Here's a new table to show all this. In this table the columns show the above calculations for A (in his one reference frame) and B (in his two reference frames). The two numbers in each column show the A and B clock events that each observer calculates to be simultaneous.
Code: Select all A B1 B2
Start 0,0 0,0 0,0
Mid-point 10,5 2.5,5 17.5,5
End 20,10 20,10 20,10
So you can see from this that both A and B
calculate, based on their direct observations, that the other is travelling 2 times more slowly than themselves on both legs of the journey. And the final asymmetry is a result of B's reference frame change. This reference frame change also highlights that the question of whether two events can be regarded as simultaneous depends on the movements of the observer.
General Relativity
You can also see from this that another way of looking at it is that the act of B turning around (accelerating) causes (in B's judgment) A's clock to go forward 15 years. This is where the alternative treatment of this situation, invoking General Relativity and the Equivalence Principle (between gravity and acceleration), comes in. We can either treat this as an idealized instantaneous (zero time, infinite acceleration) transition between two inertial reference frames (SR) or as a transition between two inertial reference frames via a non-inertial reference frame of constant finite acceleration for finite time (GR).
The defining feature of a "special case", as opposed to the more general case, in physics, is that in the special case simplifying assumptions - idealizations - are made. In this instance, the special case is Special Relativity (hence the name). And the idealized simplifying assumption is that the acceleration during the turnaround can be allowed to go arbitrarily high so that the time taken to turn around (the time spent in a non-inertial frame) can be allowed to get arbitrarily close to zero. Hence the non-inertial frame is removed.
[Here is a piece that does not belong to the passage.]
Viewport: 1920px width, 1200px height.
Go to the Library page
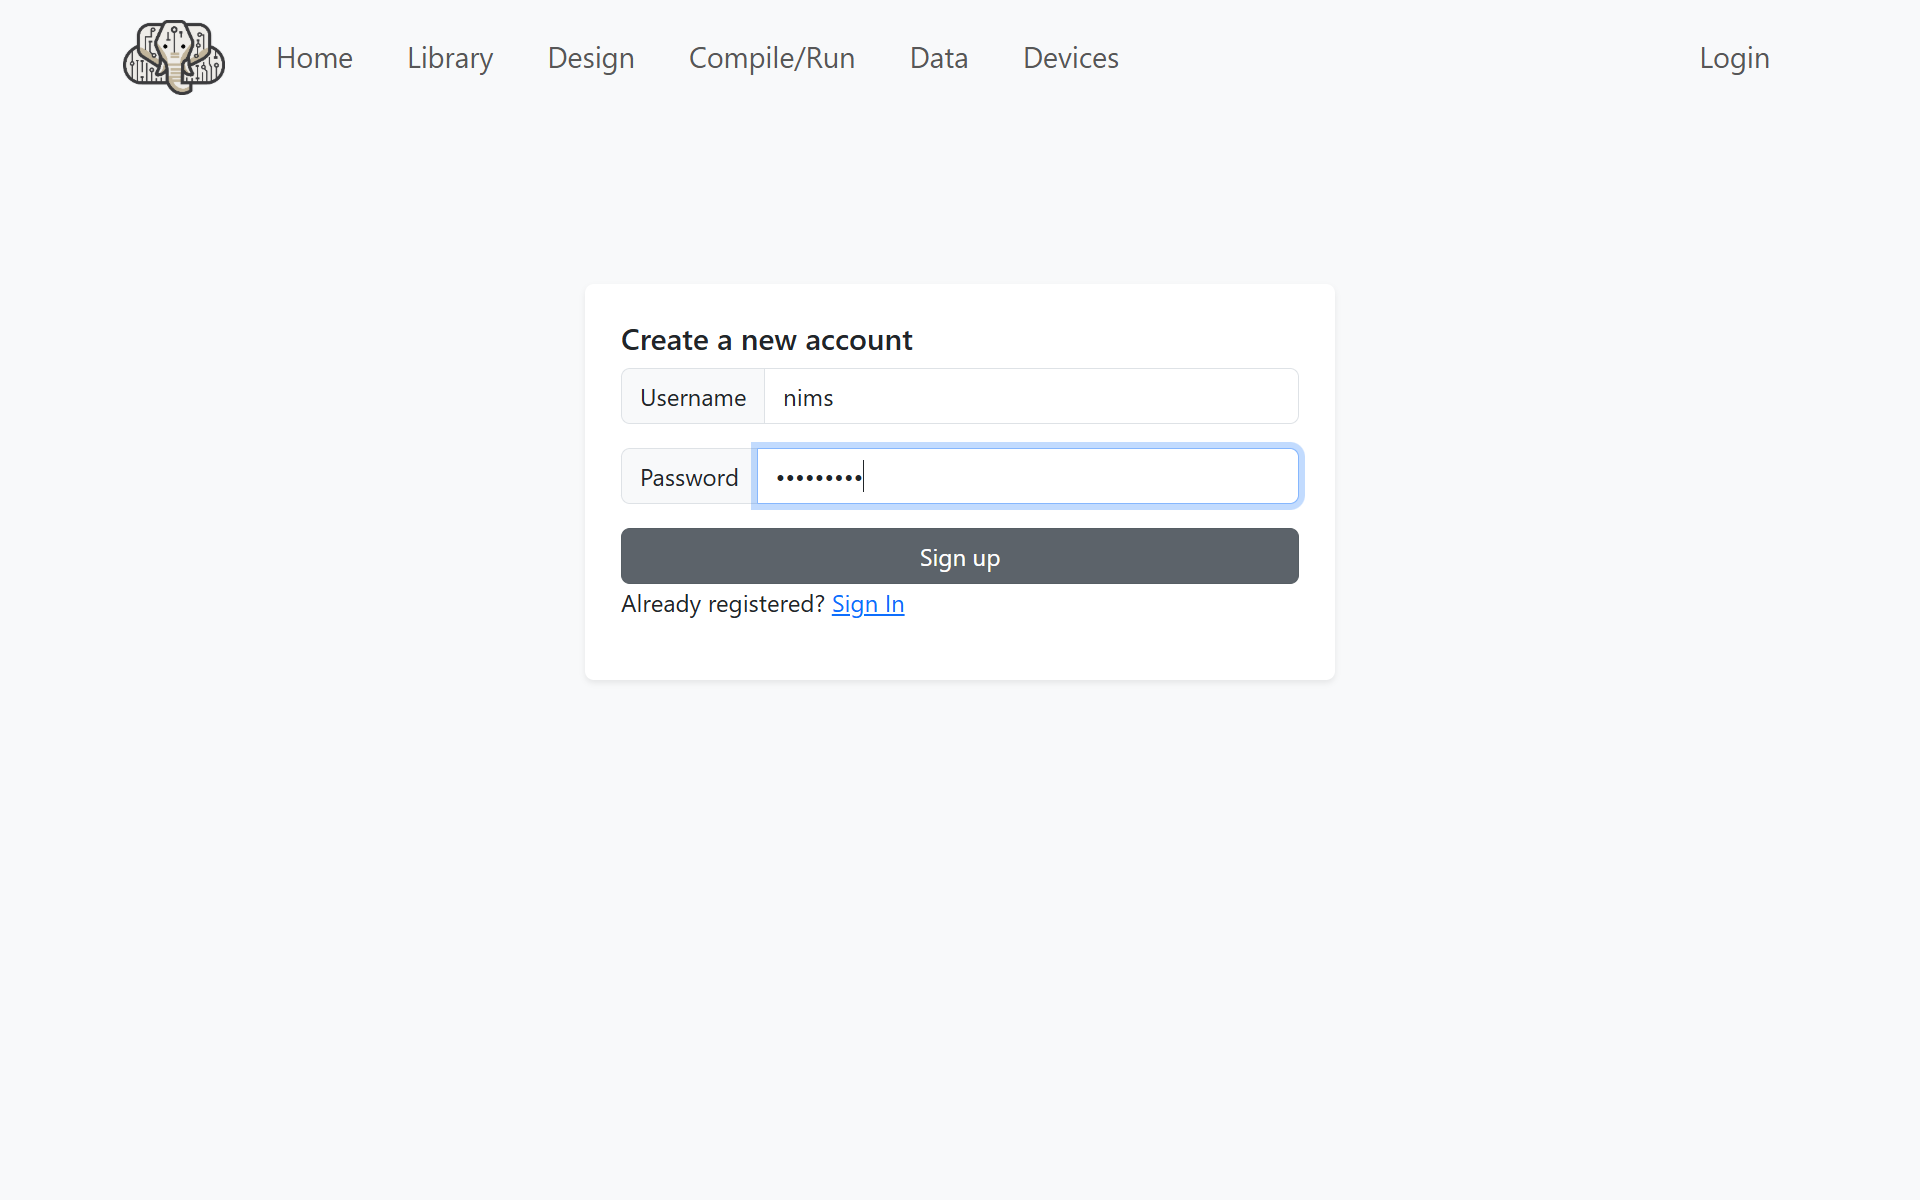click(450, 58)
This is why, when we consider the problem using Special Relativity, we get the sudden, discontinuous jump in the Minkowski diagram, from 2.5 to 17.5 years. It reflects the discontinuity of the sudden change in inertial reference frame. If we allow ourselves to use General Relativity then we can replace that sharp discontinuity in the diagram with a curve. The rate of curvature would show the size of the acceleration. And the jump from 2.5 to 17.5 years would not be all in one go.